## WORK TO COMPLETE
Each line below must be transcribed with no word changed.

## PROVIDED RECORDS
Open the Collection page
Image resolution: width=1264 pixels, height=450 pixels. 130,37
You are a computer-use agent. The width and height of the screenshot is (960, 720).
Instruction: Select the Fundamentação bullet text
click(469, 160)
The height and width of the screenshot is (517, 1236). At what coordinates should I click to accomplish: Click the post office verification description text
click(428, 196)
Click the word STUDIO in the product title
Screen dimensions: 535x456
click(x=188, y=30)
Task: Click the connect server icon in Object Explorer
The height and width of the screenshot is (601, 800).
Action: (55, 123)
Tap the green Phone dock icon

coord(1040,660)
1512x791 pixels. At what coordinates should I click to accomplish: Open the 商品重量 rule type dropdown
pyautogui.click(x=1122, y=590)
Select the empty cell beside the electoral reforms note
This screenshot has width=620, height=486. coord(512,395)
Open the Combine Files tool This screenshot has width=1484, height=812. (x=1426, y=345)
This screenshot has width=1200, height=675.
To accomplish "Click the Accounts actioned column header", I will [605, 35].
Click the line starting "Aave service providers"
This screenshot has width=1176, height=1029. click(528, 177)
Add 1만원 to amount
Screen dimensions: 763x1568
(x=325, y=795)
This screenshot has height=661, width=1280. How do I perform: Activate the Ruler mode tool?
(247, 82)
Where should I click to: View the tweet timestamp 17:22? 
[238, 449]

## SOLUTION TO THIS PROBLEM
Open the Collection page
Image resolution: width=1264 pixels, height=450 pixels. 130,37
You are a computer-use agent. The width and height of the screenshot is (960, 720).
Instruction: Select the Fundamentação bullet text
click(469, 160)
The height and width of the screenshot is (517, 1236). At what coordinates should I click to accomplish: Click the post office verification description text
click(428, 196)
Click the word STUDIO in the product title
Screen dimensions: 535x456
click(x=188, y=30)
Task: Click the connect server icon in Object Explorer
The height and width of the screenshot is (601, 800).
Action: (55, 123)
Tap the green Phone dock icon

coord(1040,660)
1512x791 pixels. At what coordinates should I click to accomplish: Open the 商品重量 rule type dropdown
pyautogui.click(x=1122, y=590)
Select the empty cell beside the electoral reforms note
This screenshot has width=620, height=486. coord(512,395)
Open the Combine Files tool This screenshot has width=1484, height=812. (x=1426, y=345)
This screenshot has width=1200, height=675.
To accomplish "Click the Accounts actioned column header", I will [605, 35].
Click the line starting "Aave service providers"
This screenshot has width=1176, height=1029. click(528, 177)
Add 1만원 to amount
Screen dimensions: 763x1568
(x=325, y=795)
This screenshot has height=661, width=1280. How do I perform: Activate the Ruler mode tool?
(247, 82)
Where should I click to: View the tweet timestamp 17:22? 
[238, 449]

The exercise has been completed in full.